## Dataset records
——————————
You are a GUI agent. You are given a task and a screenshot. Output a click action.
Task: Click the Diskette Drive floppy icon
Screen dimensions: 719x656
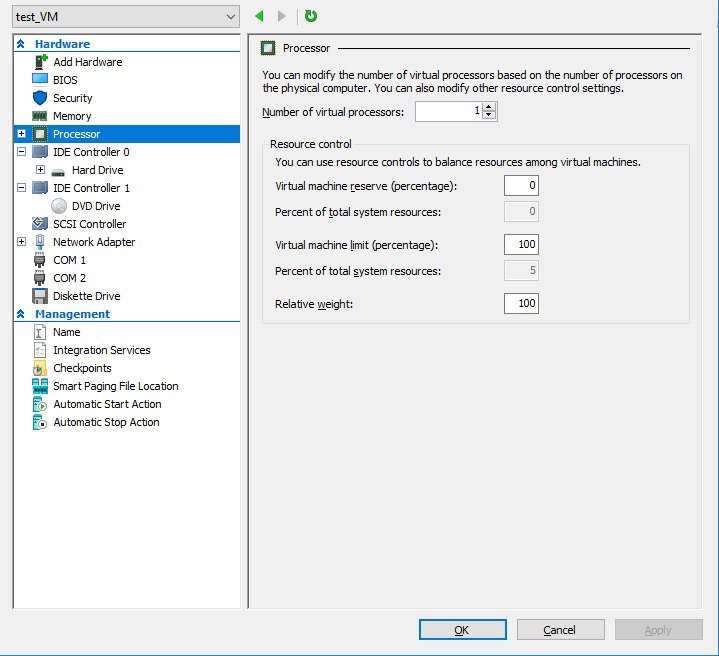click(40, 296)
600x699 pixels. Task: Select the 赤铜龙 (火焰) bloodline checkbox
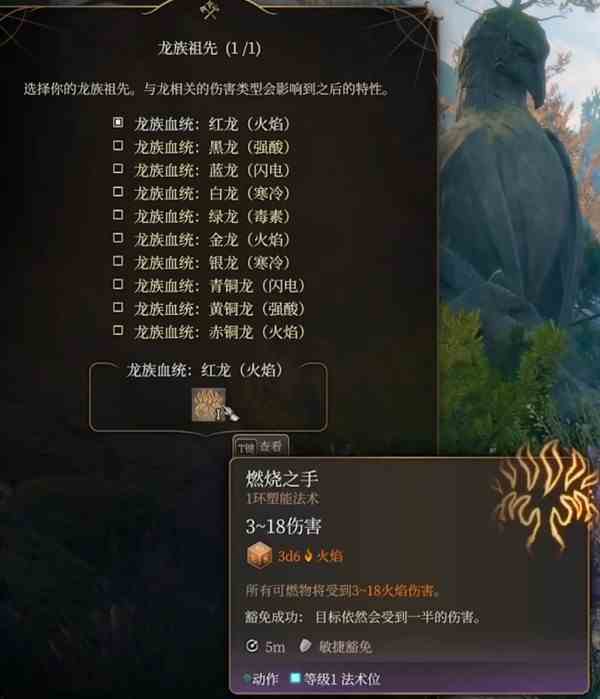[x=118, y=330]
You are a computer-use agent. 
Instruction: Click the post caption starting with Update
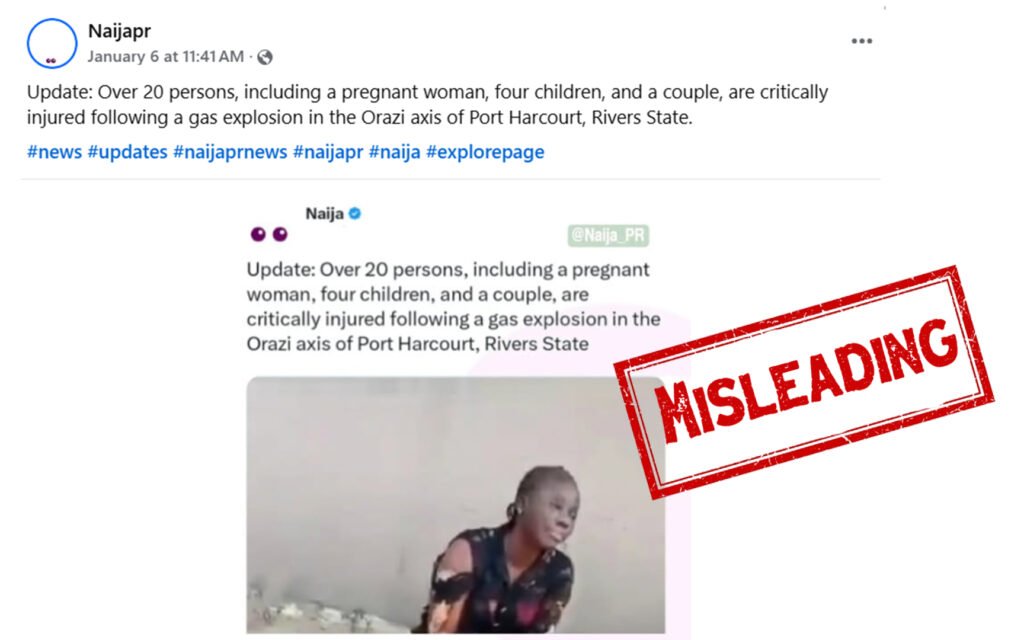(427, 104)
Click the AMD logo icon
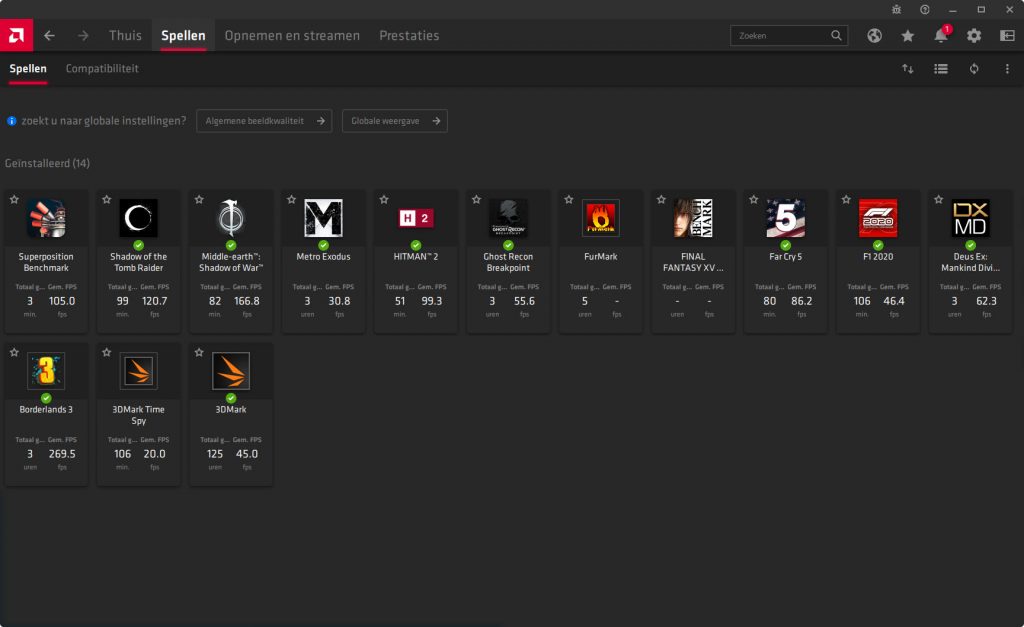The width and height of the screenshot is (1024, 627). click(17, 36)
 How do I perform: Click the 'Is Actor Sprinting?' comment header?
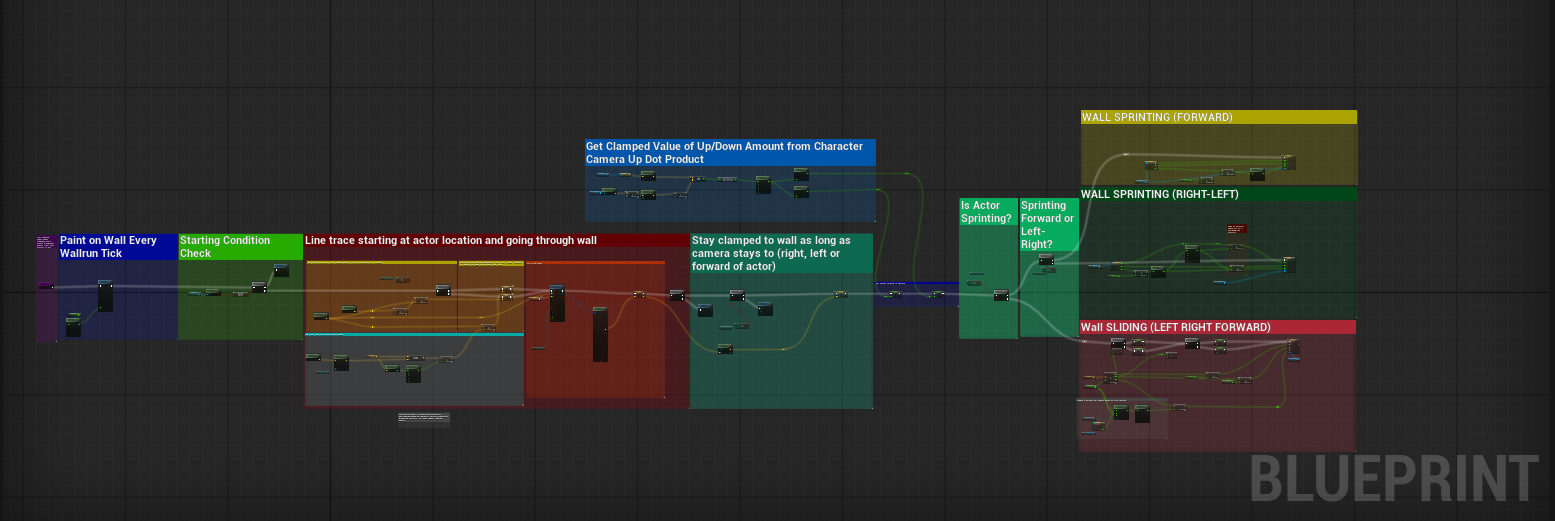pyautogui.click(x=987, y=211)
——————————
## Exercise aim
Search the data for the string "agent" and copy every line where it appears.

## Answer to the exercise
You are a GUI agent. You are given a task and a screenshot. Output a click action.
You are a computer-use agent. 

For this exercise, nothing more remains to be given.